# Start of RECORDS SHOWN
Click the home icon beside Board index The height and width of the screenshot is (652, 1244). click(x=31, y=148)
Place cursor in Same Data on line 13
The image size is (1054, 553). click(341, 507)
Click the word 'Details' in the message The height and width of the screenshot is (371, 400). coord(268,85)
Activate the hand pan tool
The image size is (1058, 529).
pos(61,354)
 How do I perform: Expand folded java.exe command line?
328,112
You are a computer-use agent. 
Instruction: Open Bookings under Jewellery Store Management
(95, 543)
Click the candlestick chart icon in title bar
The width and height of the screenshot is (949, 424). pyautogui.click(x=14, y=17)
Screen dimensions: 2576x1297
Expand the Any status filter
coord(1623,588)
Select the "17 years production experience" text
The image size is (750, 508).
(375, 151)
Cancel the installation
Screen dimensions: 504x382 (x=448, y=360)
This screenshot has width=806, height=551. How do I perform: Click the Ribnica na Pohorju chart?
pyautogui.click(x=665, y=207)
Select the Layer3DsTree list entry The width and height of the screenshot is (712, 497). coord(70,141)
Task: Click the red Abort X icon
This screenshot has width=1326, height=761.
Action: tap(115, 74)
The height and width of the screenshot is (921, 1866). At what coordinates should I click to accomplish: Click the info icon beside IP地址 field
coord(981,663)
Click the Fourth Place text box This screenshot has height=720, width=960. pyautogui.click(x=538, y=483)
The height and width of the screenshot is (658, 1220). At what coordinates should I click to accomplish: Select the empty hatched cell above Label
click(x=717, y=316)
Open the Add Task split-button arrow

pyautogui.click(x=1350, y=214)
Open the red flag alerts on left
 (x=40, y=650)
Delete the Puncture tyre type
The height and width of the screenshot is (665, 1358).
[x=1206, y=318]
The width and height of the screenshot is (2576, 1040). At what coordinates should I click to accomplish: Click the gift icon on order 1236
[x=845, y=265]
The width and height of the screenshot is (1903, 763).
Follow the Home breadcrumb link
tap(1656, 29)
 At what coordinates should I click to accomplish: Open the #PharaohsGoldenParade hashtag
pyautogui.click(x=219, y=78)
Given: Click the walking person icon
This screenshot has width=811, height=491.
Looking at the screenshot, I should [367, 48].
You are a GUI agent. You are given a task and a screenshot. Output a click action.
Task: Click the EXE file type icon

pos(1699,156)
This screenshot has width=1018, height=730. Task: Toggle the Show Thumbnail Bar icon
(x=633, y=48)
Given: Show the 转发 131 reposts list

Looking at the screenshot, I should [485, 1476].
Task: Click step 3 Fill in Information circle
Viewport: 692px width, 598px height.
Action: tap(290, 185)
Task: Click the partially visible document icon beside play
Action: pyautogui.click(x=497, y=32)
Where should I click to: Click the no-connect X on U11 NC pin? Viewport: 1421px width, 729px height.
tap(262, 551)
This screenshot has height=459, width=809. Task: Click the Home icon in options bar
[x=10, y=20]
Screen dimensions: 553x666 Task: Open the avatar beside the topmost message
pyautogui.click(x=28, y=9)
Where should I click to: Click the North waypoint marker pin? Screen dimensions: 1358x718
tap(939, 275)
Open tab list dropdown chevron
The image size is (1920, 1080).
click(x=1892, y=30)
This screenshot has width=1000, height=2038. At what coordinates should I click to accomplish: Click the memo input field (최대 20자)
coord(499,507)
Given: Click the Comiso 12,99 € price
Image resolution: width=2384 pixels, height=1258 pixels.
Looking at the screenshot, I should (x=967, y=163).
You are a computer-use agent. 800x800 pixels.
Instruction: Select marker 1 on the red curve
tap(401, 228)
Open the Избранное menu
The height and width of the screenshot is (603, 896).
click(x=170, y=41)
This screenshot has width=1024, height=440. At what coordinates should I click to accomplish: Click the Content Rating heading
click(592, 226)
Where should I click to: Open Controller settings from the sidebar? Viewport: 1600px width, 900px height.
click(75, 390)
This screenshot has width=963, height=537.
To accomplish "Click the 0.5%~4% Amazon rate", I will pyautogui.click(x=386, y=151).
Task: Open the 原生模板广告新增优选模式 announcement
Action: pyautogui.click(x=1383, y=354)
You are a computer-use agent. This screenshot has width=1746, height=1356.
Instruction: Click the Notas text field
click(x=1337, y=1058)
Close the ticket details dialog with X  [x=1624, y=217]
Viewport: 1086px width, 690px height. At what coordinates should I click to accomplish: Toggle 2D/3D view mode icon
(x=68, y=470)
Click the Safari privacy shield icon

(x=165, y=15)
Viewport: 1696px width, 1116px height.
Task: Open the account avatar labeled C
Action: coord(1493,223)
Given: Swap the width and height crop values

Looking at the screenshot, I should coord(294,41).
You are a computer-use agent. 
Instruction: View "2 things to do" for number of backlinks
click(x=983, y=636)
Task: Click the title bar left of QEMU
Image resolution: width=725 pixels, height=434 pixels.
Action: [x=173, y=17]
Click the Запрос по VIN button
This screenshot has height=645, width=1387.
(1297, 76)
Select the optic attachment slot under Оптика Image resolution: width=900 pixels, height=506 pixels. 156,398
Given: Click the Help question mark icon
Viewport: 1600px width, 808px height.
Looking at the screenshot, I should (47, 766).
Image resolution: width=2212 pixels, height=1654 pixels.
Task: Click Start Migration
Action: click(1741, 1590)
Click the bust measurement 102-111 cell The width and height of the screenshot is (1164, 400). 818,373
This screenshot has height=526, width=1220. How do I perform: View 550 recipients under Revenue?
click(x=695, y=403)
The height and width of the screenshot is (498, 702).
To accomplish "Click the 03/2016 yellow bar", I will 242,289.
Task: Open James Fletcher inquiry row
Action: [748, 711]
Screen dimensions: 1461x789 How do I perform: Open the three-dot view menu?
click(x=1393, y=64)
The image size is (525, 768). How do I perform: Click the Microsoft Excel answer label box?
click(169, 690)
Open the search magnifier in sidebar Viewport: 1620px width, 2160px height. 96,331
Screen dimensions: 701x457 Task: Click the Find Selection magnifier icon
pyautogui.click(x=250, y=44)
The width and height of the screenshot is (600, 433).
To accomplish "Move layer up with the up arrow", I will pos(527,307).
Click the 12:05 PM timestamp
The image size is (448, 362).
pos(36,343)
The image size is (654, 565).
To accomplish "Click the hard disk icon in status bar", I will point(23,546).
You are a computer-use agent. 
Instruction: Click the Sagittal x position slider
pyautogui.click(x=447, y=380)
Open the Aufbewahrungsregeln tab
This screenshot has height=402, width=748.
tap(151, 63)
# End of RECORDS SHOWN
__WHAT THE EXERCISE ASKS__
Output every line of the records above as a JSON list of strings, one string per line, leaving out blank lines.

__EXERCISE RESPONSE__
[
  "Click the home icon beside Board index The height and width of the screenshot is (652, 1244). click(x=31, y=148)",
  "Place cursor in Same Data on line 13",
  "The image size is (1054, 553). click(341, 507)",
  "Click the word 'Details' in the message The height and width of the screenshot is (371, 400). coord(268,85)",
  "Activate the hand pan tool",
  "The image size is (1058, 529).",
  "pos(61,354)",
  " How do I perform: Expand folded java.exe command line?",
  "328,112",
  "You are a computer-use agent. ",
  "Instruction: Open Bookings under Jewellery Store Management",
  "(95, 543)",
  "Click the candlestick chart icon in title bar",
  "The width and height of the screenshot is (949, 424). pyautogui.click(x=14, y=17)",
  "Screen dimensions: 2576x1297",
  "Expand the Any status filter",
  "coord(1623,588)",
  "Select the \"17 years production experience\" text",
  "The image size is (750, 508).",
  "(375, 151)",
  "Cancel the installation",
  "Screen dimensions: 504x382 (x=448, y=360)",
  "This screenshot has width=806, height=551. How do I perform: Click the Ribnica na Pohorju chart?",
  "pyautogui.click(x=665, y=207)",
  "Select the Layer3DsTree list entry The width and height of the screenshot is (712, 497). coord(70,141)",
  "Task: Click the red Abort X icon",
  "This screenshot has width=1326, height=761.",
  "Action: tap(115, 74)",
  "The height and width of the screenshot is (921, 1866). At what coordinates should I click to accomplish: Click the info icon beside IP地址 field",
  "coord(981,663)",
  "Click the Fourth Place text box This screenshot has height=720, width=960. pyautogui.click(x=538, y=483)",
  "The height and width of the screenshot is (658, 1220). At what coordinates should I click to accomplish: Select the empty hatched cell above Label",
  "click(x=717, y=316)",
  "Open the Add Task split-button arrow",
  "pyautogui.click(x=1350, y=214)",
  "Open the red flag alerts on left",
  " (x=40, y=650)",
  "Delete the Puncture tyre type",
  "The height and width of the screenshot is (665, 1358).",
  "[x=1206, y=318]",
  "The width and height of the screenshot is (2576, 1040). At what coordinates should I click to accomplish: Click the gift icon on order 1236",
  "[x=845, y=265]",
  "The width and height of the screenshot is (1903, 763).",
  "Follow the Home breadcrumb link",
  "tap(1656, 29)",
  " At what coordinates should I click to accomplish: Open the #PharaohsGoldenParade hashtag",
  "pyautogui.click(x=219, y=78)",
  "Given: Click the walking person icon",
  "This screenshot has width=811, height=491.",
  "Looking at the screenshot, I should [367, 48].",
  "You are a GUI agent. You are given a task and a screenshot. Output a click action.",
  "Task: Click the EXE file type icon",
  "pos(1699,156)",
  "This screenshot has width=1018, height=730. Task: Toggle the Show Thumbnail Bar icon",
  "(x=633, y=48)",
  "Given: Show the 转发 131 reposts list",
  "Looking at the screenshot, I should [485, 1476].",
  "Task: Click step 3 Fill in Information circle",
  "Viewport: 692px width, 598px height.",
  "Action: tap(290, 185)",
  "Task: Click the partially visible document icon beside play",
  "Action: pyautogui.click(x=497, y=32)",
  "Where should I click to: Click the no-connect X on U11 NC pin? Viewport: 1421px width, 729px height.",
  "tap(262, 551)",
  "This screenshot has height=459, width=809. Task: Click the Home icon in options bar",
  "[x=10, y=20]",
  "Screen dimensions: 553x666 Task: Open the avatar beside the topmost message",
  "pyautogui.click(x=28, y=9)",
  "Where should I click to: Click the North waypoint marker pin? Screen dimensions: 1358x718",
  "tap(939, 275)",
  "Open tab list dropdown chevron",
  "The image size is (1920, 1080).",
  "click(x=1892, y=30)",
  "This screenshot has width=1000, height=2038. At what coordinates should I click to accomplish: Click the memo input field (최대 20자)",
  "coord(499,507)",
  "Given: Click the Comiso 12,99 € price",
  "Image resolution: width=2384 pixels, height=1258 pixels.",
  "Looking at the screenshot, I should (x=967, y=163).",
  "You are a computer-use agent. 800x800 pixels.",
  "Instruction: Select marker 1 on the red curve",
  "tap(401, 228)",
  "Open the Избранное menu",
  "The height and width of the screenshot is (603, 896).",
  "click(x=170, y=41)",
  "This screenshot has width=1024, height=440. At what coordinates should I click to accomplish: Click the Content Rating heading",
  "click(592, 226)",
  "Where should I click to: Open Controller settings from the sidebar? Viewport: 1600px width, 900px height.",
  "click(75, 390)",
  "This screenshot has width=963, height=537.",
  "To accomplish \"Click the 0.5%~4% Amazon rate\", I will pyautogui.click(x=386, y=151).",
  "Task: Open the 原生模板广告新增优选模式 announcement",
  "Action: pyautogui.click(x=1383, y=354)",
  "You are a computer-use agent. This screenshot has width=1746, height=1356.",
  "Instruction: Click the Notas text field",
  "click(x=1337, y=1058)",
  "Close the ticket details dialog with X  [x=1624, y=217]",
  "Viewport: 1086px width, 690px height. At what coordinates should I click to accomplish: Toggle 2D/3D view mode icon",
  "(x=68, y=470)",
  "Click the Safari privacy shield icon",
  "(x=165, y=15)",
  "Viewport: 1696px width, 1116px height.",
  "Task: Open the account avatar labeled C",
  "Action: coord(1493,223)",
  "Given: Swap the width and height crop values",
  "Looking at the screenshot, I should coord(294,41).",
  "You are a computer-use agent. ",
  "Instruction: View \"2 things to do\" for number of backlinks",
  "click(x=983, y=636)",
  "Task: Click the title bar left of QEMU",
  "Image resolution: width=725 pixels, height=434 pixels.",
  "Action: [x=173, y=17]",
  "Click the Запрос по VIN button",
  "This screenshot has height=645, width=1387.",
  "(1297, 76)",
  "Select the optic attachment slot under Оптика Image resolution: width=900 pixels, height=506 pixels. 156,398",
  "Given: Click the Help question mark icon",
  "Viewport: 1600px width, 808px height.",
  "Looking at the screenshot, I should (47, 766).",
  "Image resolution: width=2212 pixels, height=1654 pixels.",
  "Task: Click Start Migration",
  "Action: click(1741, 1590)",
  "Click the bust measurement 102-111 cell The width and height of the screenshot is (1164, 400). 818,373",
  "This screenshot has height=526, width=1220. How do I perform: View 550 recipients under Revenue?",
  "click(x=695, y=403)",
  "The height and width of the screenshot is (498, 702).",
  "To accomplish \"Click the 03/2016 yellow bar\", I will 242,289.",
  "Task: Open James Fletcher inquiry row",
  "Action: [748, 711]",
  "Screen dimensions: 1461x789 How do I perform: Open the three-dot view menu?",
  "click(x=1393, y=64)",
  "The image size is (525, 768). How do I perform: Click the Microsoft Excel answer label box?",
  "click(169, 690)",
  "Open the search magnifier in sidebar Viewport: 1620px width, 2160px height. 96,331",
  "Screen dimensions: 701x457 Task: Click the Find Selection magnifier icon",
  "pyautogui.click(x=250, y=44)",
  "The width and height of the screenshot is (600, 433).",
  "To accomplish \"Move layer up with the up arrow\", I will pos(527,307).",
  "Click the 12:05 PM timestamp",
  "The image size is (448, 362).",
  "pos(36,343)",
  "The image size is (654, 565).",
  "To accomplish \"Click the hard disk icon in status bar\", I will point(23,546).",
  "You are a computer-use agent. ",
  "Instruction: Click the Sagittal x position slider",
  "pyautogui.click(x=447, y=380)",
  "Open the Aufbewahrungsregeln tab",
  "This screenshot has height=402, width=748.",
  "tap(151, 63)"
]